The castle was home of the minnesinger and crusader Otto von Botenlauben and his wife Beatrix de Courtenay (founders of the Frauenroth cloister), who both stayed from 1220 to 1242. The exact year the castle was built is unknown, but it is generally accepted to be from around 1180. The name probably comes from the words 'Boto' (name of the architect) and Laube (meaning residence). In 1234, the castle came under the control of the Bishopric of Würzburg, under Bishop Hermann I von Lobdeburg. In 1242, the castle became the administrative centre of the diocese's offices. It was eventually moved to Ebernhausen in 1525 following the German Peasants' War, and then completely dissolved in 1670.

During the Peasants' War, the castle fell victim to peasants from Aura an der Saale.
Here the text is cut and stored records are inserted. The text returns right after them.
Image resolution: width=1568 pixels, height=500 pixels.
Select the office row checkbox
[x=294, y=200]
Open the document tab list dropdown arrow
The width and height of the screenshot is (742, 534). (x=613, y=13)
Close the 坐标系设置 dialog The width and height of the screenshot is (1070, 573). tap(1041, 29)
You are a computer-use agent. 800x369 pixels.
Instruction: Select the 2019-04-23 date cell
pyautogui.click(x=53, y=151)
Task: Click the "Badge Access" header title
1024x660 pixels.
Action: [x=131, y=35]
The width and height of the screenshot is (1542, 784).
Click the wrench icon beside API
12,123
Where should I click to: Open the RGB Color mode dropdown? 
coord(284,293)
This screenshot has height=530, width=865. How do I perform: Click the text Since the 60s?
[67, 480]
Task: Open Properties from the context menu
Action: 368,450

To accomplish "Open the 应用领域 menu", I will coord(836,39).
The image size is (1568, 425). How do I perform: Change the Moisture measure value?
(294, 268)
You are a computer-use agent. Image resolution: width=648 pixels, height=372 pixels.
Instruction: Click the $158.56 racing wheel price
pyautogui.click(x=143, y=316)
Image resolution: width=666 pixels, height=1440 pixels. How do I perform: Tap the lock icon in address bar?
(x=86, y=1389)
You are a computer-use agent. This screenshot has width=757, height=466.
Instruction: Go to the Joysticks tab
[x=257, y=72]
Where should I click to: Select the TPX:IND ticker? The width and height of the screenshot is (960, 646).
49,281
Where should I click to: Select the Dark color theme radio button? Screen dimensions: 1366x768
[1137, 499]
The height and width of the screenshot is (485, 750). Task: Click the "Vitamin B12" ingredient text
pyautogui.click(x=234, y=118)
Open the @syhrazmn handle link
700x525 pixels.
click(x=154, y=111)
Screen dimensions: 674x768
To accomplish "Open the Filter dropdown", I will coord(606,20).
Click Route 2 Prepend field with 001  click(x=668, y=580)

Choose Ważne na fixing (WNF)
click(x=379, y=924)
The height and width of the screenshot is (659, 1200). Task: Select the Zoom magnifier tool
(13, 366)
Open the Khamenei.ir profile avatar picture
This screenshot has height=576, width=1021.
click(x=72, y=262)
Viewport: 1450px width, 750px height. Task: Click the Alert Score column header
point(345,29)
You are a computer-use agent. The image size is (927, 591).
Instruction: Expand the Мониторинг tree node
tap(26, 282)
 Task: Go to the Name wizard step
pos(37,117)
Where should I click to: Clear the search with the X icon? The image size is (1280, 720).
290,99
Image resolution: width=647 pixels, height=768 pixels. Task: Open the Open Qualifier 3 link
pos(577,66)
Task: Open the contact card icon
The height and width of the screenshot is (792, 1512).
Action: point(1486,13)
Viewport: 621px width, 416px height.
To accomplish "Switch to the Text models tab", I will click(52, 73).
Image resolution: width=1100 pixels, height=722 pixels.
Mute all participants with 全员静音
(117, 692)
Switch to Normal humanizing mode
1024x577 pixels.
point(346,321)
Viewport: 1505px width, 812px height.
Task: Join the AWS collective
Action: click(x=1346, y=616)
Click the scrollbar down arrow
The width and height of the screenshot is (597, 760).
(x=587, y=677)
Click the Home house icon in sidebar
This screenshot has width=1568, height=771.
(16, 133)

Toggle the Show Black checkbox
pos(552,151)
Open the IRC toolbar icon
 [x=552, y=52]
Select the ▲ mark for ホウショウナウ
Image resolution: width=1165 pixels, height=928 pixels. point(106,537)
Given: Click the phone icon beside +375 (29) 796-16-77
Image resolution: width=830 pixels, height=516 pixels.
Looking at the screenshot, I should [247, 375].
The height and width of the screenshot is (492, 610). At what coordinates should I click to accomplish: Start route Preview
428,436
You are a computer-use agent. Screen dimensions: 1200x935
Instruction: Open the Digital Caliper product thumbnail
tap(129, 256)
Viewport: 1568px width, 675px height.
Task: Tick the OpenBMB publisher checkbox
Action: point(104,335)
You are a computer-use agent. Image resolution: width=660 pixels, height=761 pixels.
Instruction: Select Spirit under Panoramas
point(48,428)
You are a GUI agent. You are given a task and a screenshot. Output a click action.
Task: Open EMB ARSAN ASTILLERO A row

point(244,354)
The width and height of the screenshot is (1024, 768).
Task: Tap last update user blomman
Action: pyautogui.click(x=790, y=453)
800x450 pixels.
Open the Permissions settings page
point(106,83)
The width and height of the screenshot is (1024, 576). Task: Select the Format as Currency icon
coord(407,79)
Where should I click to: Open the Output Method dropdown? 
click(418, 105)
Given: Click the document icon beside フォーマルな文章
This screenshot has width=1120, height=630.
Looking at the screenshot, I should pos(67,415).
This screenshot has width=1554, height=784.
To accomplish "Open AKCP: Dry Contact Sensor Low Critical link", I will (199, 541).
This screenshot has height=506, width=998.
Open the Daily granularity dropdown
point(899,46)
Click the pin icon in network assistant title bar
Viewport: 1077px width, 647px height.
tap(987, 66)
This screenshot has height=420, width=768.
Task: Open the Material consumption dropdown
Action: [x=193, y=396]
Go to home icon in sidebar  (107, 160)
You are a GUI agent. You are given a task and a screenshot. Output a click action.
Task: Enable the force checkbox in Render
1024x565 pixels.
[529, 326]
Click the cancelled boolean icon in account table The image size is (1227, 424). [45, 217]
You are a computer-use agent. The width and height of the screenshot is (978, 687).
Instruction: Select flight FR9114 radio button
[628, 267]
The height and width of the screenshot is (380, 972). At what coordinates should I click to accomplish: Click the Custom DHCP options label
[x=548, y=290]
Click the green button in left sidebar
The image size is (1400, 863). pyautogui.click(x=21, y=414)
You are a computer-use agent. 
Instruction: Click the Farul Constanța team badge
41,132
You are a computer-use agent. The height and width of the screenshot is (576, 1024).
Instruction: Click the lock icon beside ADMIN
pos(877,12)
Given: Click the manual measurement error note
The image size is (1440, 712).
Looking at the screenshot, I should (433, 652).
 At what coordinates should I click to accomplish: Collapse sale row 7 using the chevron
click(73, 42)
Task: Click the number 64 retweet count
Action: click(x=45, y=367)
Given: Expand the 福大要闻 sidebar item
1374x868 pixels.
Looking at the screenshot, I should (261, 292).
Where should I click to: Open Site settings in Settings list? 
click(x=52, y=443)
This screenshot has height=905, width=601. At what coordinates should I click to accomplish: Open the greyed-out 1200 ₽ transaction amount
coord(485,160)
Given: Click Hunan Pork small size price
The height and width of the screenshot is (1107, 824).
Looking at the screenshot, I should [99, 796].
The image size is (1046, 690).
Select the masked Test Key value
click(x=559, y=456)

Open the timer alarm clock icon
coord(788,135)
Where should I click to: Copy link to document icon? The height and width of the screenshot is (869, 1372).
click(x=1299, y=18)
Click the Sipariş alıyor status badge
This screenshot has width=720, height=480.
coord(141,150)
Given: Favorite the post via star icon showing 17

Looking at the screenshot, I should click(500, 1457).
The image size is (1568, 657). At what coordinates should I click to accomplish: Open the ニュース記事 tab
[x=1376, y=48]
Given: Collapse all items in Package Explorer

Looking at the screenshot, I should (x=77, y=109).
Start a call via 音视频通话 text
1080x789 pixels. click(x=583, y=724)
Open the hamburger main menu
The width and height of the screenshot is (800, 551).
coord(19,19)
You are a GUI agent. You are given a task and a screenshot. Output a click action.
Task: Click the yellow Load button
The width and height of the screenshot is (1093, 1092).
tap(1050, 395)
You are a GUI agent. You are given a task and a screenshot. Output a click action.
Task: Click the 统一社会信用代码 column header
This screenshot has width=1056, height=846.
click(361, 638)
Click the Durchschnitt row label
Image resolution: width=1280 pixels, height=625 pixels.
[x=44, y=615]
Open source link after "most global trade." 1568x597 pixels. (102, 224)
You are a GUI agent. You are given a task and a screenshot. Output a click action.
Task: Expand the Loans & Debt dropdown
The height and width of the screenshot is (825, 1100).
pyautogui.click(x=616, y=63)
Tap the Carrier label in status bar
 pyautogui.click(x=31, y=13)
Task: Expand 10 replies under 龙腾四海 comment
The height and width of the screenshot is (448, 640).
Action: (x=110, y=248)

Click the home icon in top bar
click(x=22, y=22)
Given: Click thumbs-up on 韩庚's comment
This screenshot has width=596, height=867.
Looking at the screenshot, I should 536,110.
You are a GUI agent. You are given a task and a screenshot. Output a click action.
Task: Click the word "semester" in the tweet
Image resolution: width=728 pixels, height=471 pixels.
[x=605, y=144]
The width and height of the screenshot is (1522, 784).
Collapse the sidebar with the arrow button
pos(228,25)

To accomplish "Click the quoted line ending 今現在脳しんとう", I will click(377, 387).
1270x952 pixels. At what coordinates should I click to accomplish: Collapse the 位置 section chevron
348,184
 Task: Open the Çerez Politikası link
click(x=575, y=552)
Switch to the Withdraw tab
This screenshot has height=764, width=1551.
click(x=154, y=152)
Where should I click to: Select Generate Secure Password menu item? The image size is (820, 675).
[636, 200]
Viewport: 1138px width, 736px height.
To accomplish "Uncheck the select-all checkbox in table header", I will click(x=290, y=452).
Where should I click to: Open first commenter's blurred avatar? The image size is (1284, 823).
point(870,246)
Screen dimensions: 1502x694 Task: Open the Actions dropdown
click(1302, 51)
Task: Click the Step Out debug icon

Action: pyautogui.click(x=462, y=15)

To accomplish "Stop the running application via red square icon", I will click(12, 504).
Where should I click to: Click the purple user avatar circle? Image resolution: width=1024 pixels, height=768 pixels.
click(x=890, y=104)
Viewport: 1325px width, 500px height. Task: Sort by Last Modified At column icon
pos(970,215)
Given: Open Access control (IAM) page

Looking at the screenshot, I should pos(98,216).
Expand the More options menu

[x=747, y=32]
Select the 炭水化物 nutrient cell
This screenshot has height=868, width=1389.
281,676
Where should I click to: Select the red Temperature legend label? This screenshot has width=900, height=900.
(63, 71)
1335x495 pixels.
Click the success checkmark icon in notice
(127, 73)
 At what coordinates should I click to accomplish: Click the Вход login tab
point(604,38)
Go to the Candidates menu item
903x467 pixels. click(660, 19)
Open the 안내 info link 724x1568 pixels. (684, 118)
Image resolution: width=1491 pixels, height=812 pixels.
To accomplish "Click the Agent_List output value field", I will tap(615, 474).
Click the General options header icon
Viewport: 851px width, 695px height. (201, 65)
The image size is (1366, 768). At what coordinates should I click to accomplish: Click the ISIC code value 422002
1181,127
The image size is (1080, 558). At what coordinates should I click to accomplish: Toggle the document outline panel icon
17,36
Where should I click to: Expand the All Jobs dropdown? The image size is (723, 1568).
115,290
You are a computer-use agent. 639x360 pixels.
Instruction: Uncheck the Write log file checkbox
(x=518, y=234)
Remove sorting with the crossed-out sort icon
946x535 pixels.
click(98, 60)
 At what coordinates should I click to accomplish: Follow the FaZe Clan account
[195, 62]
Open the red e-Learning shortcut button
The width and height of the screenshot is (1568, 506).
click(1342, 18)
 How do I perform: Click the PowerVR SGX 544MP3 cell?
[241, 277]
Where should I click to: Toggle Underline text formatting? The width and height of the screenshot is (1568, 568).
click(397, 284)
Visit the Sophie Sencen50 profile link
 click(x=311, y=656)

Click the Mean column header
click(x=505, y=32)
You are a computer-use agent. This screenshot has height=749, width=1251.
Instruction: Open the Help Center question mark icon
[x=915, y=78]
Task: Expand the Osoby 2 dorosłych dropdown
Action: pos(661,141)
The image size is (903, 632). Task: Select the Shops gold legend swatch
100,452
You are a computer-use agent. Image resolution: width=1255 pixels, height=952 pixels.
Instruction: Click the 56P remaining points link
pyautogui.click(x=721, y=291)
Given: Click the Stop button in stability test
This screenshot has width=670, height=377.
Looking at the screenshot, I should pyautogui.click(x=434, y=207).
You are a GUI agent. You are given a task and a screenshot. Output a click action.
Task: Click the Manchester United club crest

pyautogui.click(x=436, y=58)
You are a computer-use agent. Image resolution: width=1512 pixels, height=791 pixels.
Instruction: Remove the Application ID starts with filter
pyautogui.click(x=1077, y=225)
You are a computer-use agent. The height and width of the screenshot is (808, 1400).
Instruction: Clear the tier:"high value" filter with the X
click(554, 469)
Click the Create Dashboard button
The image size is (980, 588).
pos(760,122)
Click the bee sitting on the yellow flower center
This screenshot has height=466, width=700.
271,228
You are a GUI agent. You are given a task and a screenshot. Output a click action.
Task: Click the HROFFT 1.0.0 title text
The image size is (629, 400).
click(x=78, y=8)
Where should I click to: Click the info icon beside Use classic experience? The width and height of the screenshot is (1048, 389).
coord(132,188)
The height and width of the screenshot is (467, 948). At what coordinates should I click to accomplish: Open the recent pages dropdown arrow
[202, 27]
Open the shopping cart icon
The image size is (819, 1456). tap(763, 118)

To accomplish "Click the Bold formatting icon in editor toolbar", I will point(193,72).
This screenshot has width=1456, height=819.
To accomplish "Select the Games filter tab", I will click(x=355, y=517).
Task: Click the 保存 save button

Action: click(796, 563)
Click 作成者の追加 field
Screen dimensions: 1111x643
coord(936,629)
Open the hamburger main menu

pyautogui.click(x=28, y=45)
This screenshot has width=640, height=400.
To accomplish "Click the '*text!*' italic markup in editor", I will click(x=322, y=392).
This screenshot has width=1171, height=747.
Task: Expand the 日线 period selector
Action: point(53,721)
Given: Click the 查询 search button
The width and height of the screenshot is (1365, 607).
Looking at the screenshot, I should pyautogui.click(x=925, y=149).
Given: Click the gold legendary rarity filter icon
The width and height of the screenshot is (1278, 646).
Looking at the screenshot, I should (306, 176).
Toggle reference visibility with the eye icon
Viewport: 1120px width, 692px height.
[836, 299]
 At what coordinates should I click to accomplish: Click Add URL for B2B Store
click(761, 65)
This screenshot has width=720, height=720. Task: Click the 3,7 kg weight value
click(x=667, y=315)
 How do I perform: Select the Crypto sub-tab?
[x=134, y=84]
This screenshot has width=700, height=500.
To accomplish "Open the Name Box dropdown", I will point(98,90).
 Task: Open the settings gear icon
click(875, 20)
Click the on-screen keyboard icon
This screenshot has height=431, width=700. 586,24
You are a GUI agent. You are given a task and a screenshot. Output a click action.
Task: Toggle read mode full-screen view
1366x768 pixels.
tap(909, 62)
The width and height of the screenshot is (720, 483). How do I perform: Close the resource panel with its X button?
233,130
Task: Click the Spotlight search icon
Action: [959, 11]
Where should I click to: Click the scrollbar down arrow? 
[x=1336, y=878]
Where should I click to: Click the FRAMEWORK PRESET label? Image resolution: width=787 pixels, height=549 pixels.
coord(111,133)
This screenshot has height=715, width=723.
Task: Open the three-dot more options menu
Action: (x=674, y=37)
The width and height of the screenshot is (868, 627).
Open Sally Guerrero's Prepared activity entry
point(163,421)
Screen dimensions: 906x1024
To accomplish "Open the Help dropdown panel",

Legend has it that the peasants were admitted to the castle by its perfidious cook, who, however, was not rewarded with gold coins but blinded and killed by the peasants; since then, his ghost wanders about the castle in stormy nights chopping on his chopping board.

Following the failed peasants' revolution, they were forced to rebuild the destroyed castle. In 1553, during the 'Margravial war', the castle was destroyed for the last time, and since the 17th century has served as a quarry to the residents of Reiterswiesen.

== Tourism ==

Around 1830, this situation came to an end when people began to take an interest in the Romantic period and the Middle Ages (embodied definitively in 1881 when the ‘Botenlauben club’ was founded). From the beginning, the guiding principle was always to make the castle into a tourist attraction, which became more of an historical interest at the start of the 20th century. In the second half of the century, the castle underwent some restoration work. Today, life in the castle during the Middle Ages is remembered and re-enacted each year in September with the 'Burgfest'.